▶ **Supplied records**:
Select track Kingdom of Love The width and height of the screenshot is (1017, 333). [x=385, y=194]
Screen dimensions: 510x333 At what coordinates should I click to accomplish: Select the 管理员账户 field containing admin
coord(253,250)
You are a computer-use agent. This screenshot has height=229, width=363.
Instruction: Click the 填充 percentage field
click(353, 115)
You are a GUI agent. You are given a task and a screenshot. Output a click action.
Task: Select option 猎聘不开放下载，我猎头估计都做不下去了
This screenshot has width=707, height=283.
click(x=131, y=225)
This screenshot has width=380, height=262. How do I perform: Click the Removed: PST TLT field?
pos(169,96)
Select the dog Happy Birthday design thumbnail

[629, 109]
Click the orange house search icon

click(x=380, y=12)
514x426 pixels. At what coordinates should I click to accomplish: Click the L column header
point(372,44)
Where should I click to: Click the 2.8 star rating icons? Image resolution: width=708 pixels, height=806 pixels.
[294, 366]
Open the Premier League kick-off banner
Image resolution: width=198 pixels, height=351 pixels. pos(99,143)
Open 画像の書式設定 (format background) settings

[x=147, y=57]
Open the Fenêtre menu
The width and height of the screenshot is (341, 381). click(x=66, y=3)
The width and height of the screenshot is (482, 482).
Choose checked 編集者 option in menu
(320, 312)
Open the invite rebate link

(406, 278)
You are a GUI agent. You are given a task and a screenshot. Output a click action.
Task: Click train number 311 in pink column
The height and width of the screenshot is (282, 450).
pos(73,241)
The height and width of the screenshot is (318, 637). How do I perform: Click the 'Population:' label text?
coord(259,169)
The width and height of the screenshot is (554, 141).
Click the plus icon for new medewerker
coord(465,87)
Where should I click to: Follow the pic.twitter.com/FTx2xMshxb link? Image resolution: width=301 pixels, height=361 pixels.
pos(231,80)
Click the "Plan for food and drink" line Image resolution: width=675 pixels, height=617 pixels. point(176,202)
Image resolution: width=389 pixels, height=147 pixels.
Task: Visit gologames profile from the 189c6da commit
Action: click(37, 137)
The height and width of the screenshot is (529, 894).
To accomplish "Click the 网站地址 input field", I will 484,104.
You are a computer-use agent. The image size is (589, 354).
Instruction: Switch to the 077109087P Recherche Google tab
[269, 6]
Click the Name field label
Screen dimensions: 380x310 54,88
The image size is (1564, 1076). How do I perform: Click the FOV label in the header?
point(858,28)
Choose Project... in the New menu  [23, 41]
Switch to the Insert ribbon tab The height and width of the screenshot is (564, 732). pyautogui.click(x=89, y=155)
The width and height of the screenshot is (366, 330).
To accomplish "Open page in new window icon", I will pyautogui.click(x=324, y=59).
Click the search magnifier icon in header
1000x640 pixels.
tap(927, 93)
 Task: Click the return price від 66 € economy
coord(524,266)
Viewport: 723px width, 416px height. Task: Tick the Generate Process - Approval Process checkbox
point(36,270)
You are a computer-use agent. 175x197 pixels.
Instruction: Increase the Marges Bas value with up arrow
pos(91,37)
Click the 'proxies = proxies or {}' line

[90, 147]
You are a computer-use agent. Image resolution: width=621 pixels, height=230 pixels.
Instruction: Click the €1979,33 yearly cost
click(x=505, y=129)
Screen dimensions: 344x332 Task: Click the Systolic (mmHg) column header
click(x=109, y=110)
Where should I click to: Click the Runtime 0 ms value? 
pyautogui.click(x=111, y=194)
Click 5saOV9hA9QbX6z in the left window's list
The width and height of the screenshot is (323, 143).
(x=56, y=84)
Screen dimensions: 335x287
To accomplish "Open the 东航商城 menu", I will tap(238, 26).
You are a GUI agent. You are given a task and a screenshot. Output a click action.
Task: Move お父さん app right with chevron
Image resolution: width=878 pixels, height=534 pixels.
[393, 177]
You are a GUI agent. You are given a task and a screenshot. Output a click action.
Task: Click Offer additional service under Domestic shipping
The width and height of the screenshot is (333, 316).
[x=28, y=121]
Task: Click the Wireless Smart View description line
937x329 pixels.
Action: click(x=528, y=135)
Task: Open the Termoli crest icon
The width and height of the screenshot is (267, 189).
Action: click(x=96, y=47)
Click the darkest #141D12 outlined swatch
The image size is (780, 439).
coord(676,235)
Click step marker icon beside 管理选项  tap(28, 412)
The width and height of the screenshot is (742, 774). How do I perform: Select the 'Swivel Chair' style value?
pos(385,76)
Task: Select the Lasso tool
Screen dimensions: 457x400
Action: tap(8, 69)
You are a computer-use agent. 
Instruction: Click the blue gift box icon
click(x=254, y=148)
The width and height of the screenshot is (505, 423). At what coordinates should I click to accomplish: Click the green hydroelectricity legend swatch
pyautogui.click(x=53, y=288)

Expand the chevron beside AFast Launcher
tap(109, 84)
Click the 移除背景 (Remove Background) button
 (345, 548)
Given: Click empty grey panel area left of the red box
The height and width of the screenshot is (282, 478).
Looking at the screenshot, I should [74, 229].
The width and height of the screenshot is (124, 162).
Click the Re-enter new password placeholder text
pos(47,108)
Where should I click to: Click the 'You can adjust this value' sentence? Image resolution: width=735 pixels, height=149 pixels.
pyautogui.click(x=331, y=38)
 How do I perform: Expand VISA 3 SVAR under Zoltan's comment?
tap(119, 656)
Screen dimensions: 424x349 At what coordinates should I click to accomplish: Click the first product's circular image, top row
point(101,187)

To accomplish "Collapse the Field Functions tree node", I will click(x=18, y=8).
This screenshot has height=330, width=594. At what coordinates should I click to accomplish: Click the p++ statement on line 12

▶ **Problem requirements**:
Your reply must be a single number: the count of lines in the listing that hold "computer".

▶ **Completed exercise**:
5